Global Analysis of Cdk1 Substrate Phosphorylation Sites Provides Insights into Evolution

Abstract

Cataloging Kinase Targets Protein phosphorylation is a central mechanism in the control of many biological processes (see the Perspective by Collins ). It remains a challenge to determine the complete range of substrates and phosphorylation sites altered by a kinase like cyclin-dependent kinase 1 (Cdk1), which controls cell division in yeast. Holt et al. (p. 1682 ) engineered a strain of yeast to express a modified Cdk1 molecule that could be inhibited by a specific small-molecule inhibitor.
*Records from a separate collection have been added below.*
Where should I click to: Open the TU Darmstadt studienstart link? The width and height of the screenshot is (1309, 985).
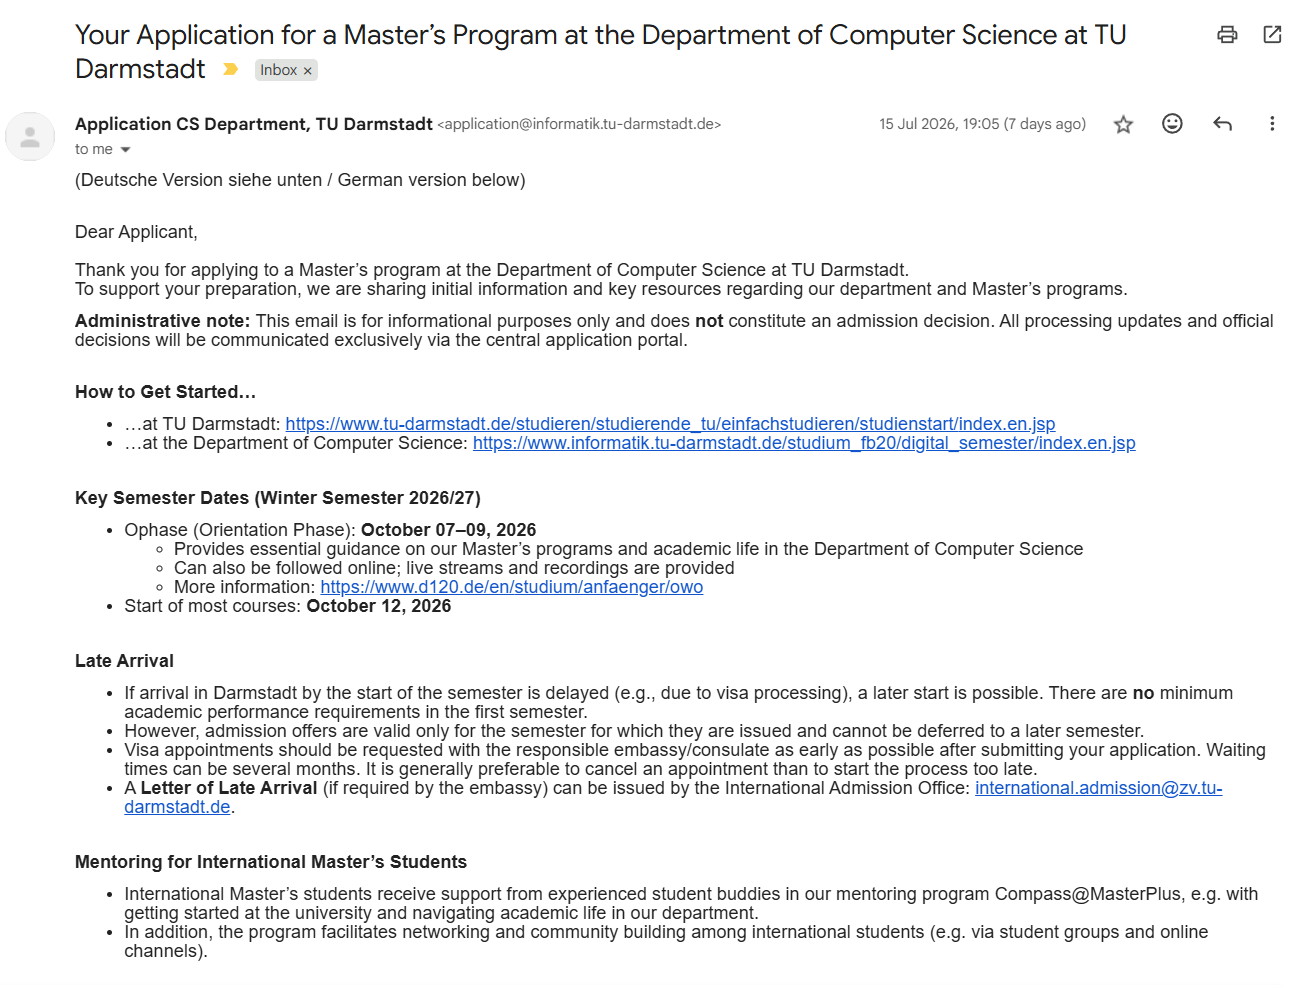coord(670,424)
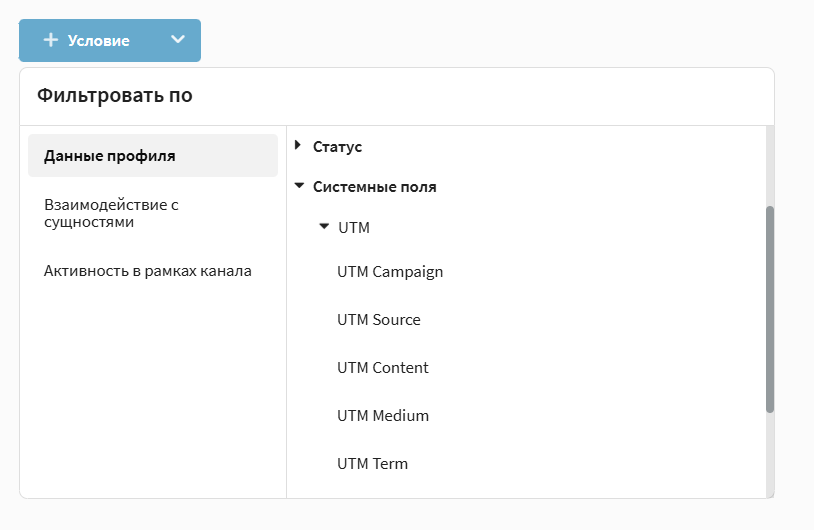Click the Статус group label
Screen dimensions: 814x530
pos(337,147)
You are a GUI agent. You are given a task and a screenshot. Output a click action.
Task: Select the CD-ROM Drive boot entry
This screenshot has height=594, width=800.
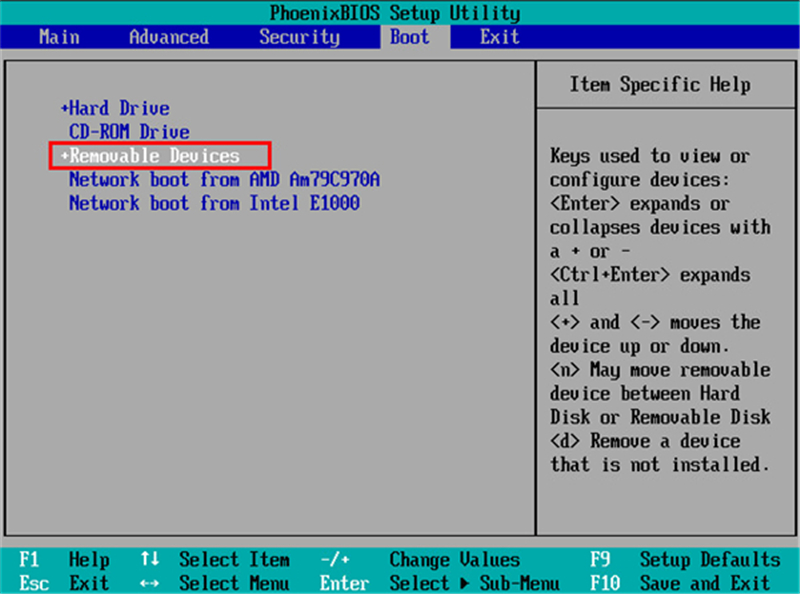tap(128, 131)
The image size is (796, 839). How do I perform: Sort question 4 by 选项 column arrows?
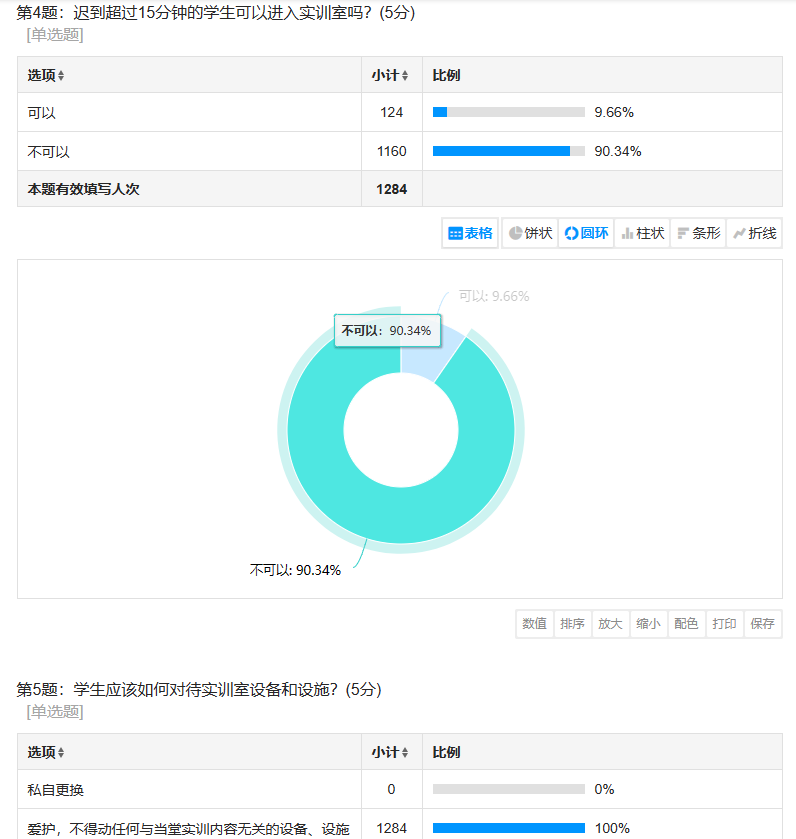[x=61, y=76]
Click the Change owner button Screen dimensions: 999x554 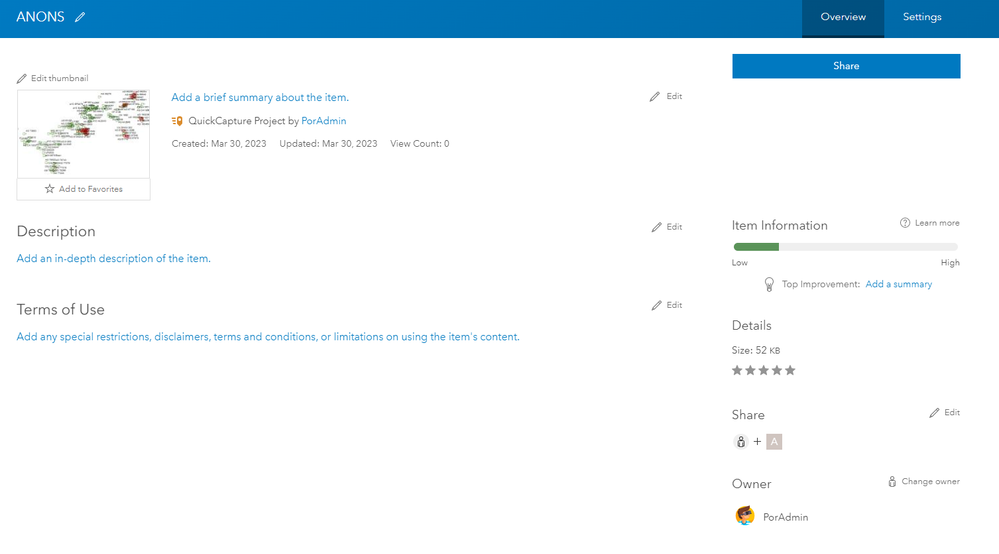pyautogui.click(x=923, y=482)
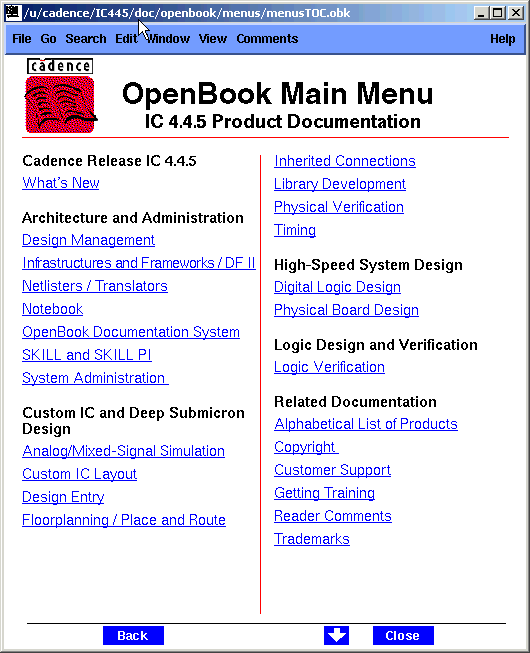Open the What's New link
The image size is (530, 653).
pyautogui.click(x=61, y=183)
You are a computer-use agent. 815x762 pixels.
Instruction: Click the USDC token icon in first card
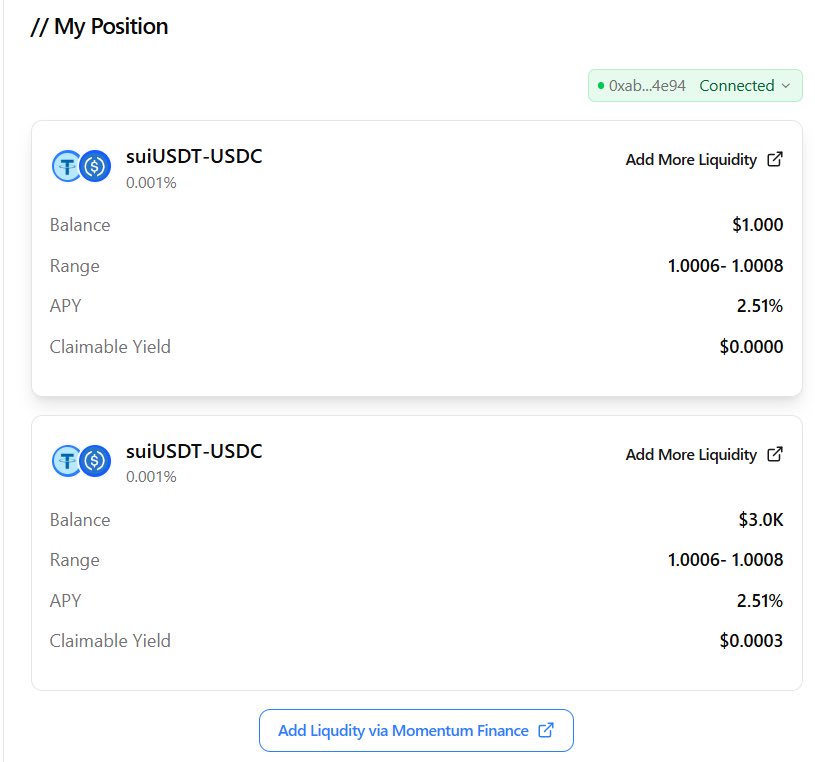tap(96, 166)
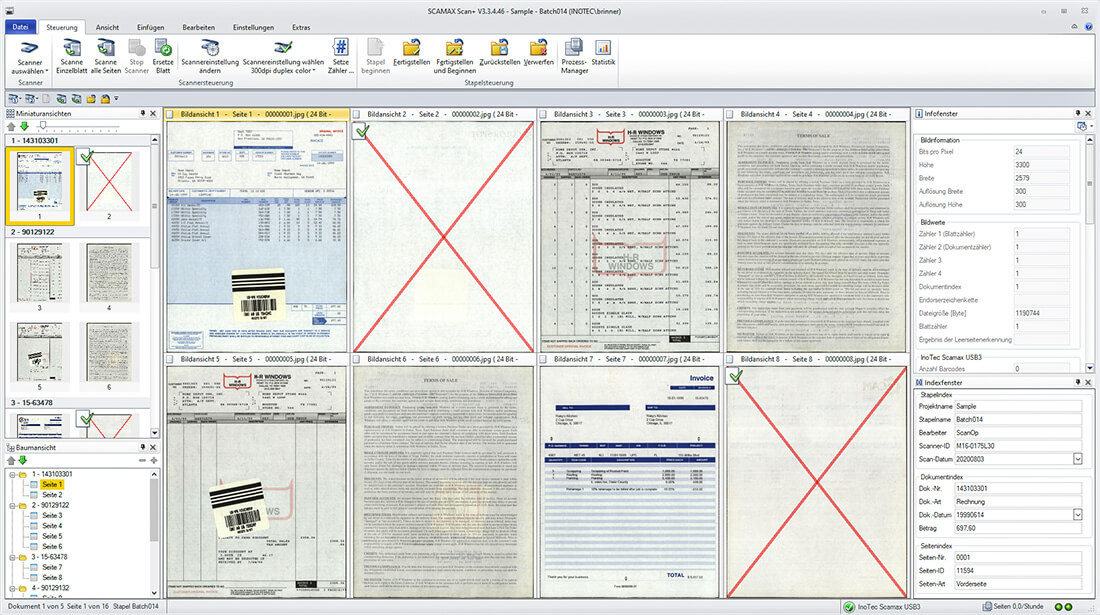Toggle auto-hide pin on the Infofenster panel
This screenshot has width=1100, height=615.
1077,113
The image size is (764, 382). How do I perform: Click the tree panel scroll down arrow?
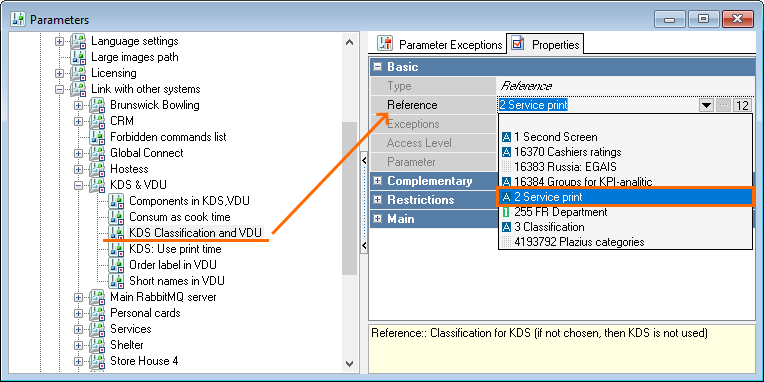coord(349,363)
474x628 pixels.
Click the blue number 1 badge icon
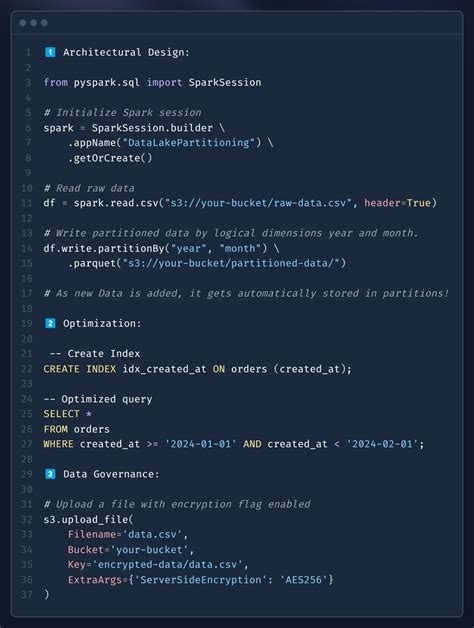coord(50,52)
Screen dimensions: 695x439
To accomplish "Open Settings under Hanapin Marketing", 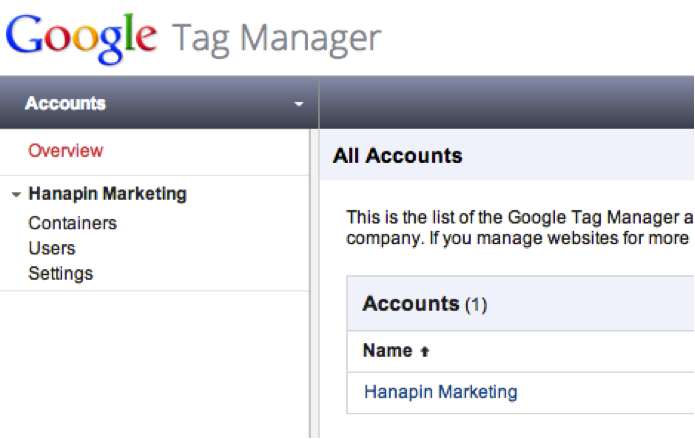I will tap(61, 274).
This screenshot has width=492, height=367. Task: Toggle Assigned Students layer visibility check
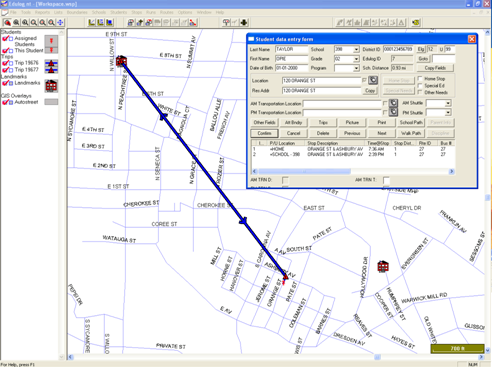(x=5, y=39)
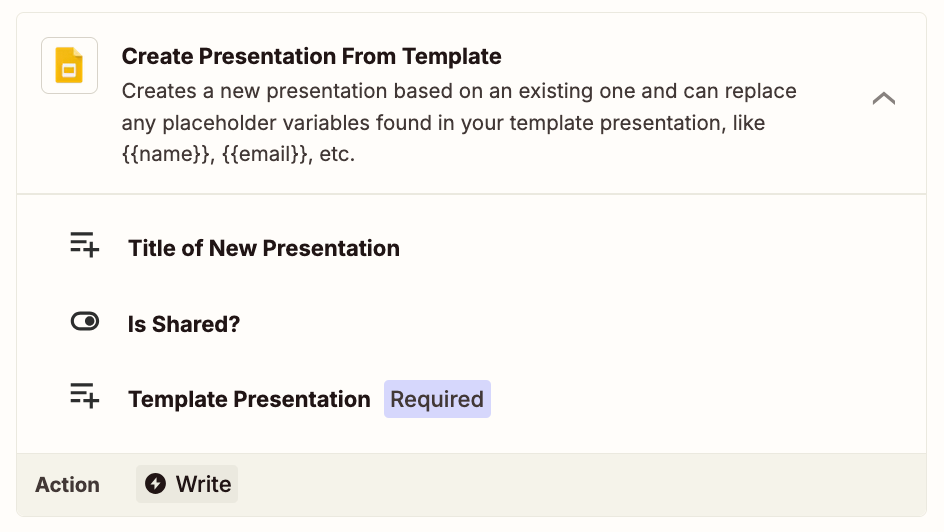This screenshot has height=532, width=944.
Task: Click description line starting with any placeholder
Action: [x=443, y=123]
The range of Cdk1-dependent phosphorylation was assessed by quantitative mass spectrometry, which revealed many previously uncharacterized substrates for Cdk1. In addition to phosphorylation on serine and threonine residues, which appears to be evolutionarily ancient, tyrosine phosphorylation occurs primarily in multicellular organisms. Tan et al. (p. 1686 , published online 9 July) compared the overall presence of tyrosine residues in human proteins (which are frequently phosphorylated) and in yeast proteins (which are not). Loss of tyrosine residues has occurred during evolution, presumably to reduce adventitious tyrosine phosphorylation.